Scan any software you download before you install it. If you don’t have a virus scanner, there are sites where you can upload it for verification.

Worms

A worm is a type of malware that spreads copies of itself from computer to computer. It can also infect mobile devices. A worm can replicate itself without any human interaction, and it does not need to attach itself to a software program in order to cause damage.

Worms can be transmitted via software vulnerabilities or attachments in spam emails or instant messages. If you open the attachment, the file could automatically download a worm. Once installed, the worm silently goes to work and infects your computer or device without your knowledge.

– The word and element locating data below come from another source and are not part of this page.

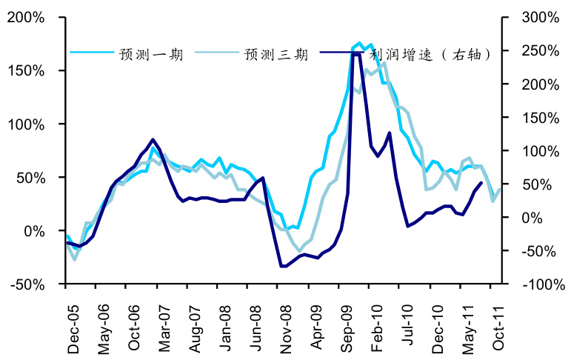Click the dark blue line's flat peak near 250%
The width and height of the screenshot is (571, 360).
(355, 54)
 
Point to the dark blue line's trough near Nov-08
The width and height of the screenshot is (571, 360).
(284, 266)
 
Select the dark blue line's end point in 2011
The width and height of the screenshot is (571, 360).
(482, 182)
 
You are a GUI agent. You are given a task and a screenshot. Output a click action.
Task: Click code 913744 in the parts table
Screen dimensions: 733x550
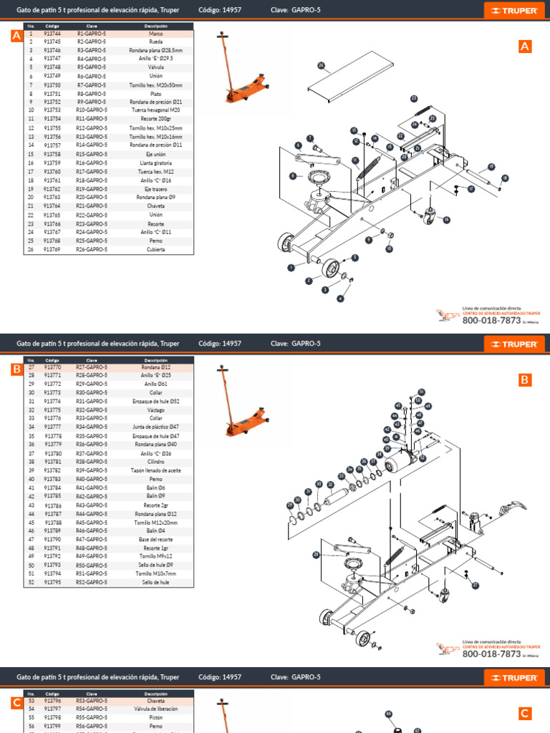(52, 34)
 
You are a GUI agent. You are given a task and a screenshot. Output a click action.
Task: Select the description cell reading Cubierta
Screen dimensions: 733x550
(156, 249)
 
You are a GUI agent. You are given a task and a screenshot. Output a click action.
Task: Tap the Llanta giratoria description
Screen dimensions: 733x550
(156, 162)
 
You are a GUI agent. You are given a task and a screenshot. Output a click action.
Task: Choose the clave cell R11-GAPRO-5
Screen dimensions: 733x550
(92, 119)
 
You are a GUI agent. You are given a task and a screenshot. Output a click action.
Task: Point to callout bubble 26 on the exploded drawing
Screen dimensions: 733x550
(321, 66)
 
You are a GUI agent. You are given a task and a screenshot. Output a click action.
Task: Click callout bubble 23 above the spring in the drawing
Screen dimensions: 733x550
(414, 98)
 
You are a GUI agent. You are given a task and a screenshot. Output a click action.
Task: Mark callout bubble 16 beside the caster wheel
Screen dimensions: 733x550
(447, 220)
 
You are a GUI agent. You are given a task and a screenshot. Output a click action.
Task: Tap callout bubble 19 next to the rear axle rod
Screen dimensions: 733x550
(491, 166)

Worms can modify and delete files, and they can even inject additional malicious software onto a device. Sometimes a computer worm’s purpose is only copy itself over and over — depleting system resources, such as hard drive space or bandwidth, by overloading a shared network.

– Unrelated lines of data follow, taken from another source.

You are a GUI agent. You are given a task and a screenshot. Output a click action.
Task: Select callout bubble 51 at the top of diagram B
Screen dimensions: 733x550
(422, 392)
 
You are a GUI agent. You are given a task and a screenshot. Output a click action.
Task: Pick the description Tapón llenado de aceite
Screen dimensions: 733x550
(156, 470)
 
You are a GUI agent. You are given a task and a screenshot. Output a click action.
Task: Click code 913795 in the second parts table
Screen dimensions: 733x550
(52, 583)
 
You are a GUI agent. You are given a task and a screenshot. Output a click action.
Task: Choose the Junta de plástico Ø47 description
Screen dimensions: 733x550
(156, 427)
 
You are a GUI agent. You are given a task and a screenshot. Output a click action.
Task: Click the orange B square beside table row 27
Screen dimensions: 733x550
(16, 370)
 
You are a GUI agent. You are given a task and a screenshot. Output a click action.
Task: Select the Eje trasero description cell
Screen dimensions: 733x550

Worms can also steal data and install a backdoor that gives a hacker access to your device. Hackers can gain control of your computer or mobile device and its system settings.

How malware spreads

• Spam: clicking on links in electronic messages or downloading attachments is one of the most common ways that malware is spread. See our advice: Be diligent when dealing with spam
• Websites: you can click on a website link and download a virus or other malware that is automatically installed on your computer or other device
• Removable media (USB, CD or DVD): malware can be automatically installed when you connect an infected drive to your computer or can spread from one device to another when connected to the same network
• Trojans: unlike many computer viruses, the computer user must download and install the Trojan and usually users are tricked into doing this
  • Attachments encourage people to open files based on a file name that seems interesting
• Freeware/Shareware (executable files): malware can spread if you install infected software applications that are offered free of charge, or that have free limited versions

What you can do

Be careful with email or other electronic messages. Many times, malware is downloaded by clicking on links in messages. Don’t open unknown files or email attachments. Most instances of computer compromise arise from web, email and instant messaging, so you are the first line of defence.

Verify links

To verify links in browser-based email, hover over the name of the sender to see that the name matches the email. On a phone or mobile device, select the sender’s name to call up their contact information. This will allow you to see the full email address.

Always check the full email address or URL. Are there extra numbers and letters you wouldn’t expect? If the address doesn’t look right, don’t follow the links or reply to the email!

If it is a scam, you will quickly notice that it’s not firstname.lastname@gmail.com or offers@onlineretailer.com, as you were expecting, but rather something like firstname.lastname12345@gmail.com or offers@onlineretailer.dealz.com. It will be just close enough to fool you, but definitely not the real thing. Be extra careful if the link is shortened using a service such as bitly.

Use security and privacy safeguards

Make sure your devices are equipped with online security and privacy safeguards including firewalls and virus protection. Be sure to keep the software and operating systems on your devices up to date.

Whenever you download software, documents, images or other files, run a virus scan on the files to ensure they don’t contain malware. The same goes for removable media, such as a USB flash drive.

If you believe you have been a victim of a scam, contact your local police and report it to the Canadian Anti-Fraud Centre.